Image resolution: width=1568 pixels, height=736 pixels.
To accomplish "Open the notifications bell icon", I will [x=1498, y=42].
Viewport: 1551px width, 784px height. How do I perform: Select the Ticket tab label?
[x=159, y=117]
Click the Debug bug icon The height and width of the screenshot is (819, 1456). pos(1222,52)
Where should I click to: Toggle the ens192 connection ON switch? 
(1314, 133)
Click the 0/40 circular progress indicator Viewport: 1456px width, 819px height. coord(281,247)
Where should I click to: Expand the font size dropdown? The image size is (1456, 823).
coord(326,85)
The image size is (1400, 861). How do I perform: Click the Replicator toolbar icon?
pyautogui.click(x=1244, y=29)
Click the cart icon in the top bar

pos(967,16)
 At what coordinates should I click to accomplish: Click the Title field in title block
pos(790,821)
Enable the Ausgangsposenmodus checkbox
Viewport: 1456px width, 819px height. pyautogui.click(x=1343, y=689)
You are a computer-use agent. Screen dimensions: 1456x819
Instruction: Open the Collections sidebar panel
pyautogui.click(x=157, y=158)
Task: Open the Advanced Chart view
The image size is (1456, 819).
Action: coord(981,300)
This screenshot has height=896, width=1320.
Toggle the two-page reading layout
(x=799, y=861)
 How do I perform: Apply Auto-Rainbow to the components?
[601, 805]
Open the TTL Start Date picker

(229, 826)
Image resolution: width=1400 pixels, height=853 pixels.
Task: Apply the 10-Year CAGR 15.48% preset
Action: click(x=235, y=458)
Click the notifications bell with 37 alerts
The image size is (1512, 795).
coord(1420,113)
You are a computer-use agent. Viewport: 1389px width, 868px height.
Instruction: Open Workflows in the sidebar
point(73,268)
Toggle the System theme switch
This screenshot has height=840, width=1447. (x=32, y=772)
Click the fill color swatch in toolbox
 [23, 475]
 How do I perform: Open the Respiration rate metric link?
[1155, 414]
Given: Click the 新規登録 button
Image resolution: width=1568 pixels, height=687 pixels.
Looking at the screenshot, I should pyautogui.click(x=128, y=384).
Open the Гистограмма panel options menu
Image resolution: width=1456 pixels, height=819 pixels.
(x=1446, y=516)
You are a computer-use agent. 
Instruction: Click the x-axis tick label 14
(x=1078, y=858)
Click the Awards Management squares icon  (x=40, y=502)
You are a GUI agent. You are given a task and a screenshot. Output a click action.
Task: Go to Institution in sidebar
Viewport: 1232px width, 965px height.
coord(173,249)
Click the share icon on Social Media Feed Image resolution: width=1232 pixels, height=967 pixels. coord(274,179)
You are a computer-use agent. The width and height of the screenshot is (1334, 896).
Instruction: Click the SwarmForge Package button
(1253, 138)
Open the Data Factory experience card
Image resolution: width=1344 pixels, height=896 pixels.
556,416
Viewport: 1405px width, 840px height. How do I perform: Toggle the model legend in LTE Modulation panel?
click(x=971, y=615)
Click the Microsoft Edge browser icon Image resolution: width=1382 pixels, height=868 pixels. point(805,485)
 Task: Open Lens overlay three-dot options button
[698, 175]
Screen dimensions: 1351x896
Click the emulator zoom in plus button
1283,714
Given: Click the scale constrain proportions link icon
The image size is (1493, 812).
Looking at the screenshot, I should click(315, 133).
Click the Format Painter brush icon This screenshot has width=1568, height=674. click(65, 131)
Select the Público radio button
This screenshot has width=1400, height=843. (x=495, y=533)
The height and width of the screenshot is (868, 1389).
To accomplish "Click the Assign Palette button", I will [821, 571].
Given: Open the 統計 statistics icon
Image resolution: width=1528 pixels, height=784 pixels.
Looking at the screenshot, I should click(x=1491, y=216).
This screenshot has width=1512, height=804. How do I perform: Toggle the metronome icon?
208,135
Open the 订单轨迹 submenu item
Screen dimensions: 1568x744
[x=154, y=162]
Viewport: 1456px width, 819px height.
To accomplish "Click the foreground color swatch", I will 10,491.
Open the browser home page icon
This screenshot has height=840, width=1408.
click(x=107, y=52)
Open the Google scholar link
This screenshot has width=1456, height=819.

_Aim of the exercise_. Return a copy of each line in the records above that has "computer" in it.

_Solved problem_.
You are a computer-use agent. Screen dimensions: 1456x819
You are a computer-use agent. Viewport: 1389px width, 868px height.
You are a computer-use agent. 
You are a computer-use agent. The width and height of the screenshot is (1334, 896).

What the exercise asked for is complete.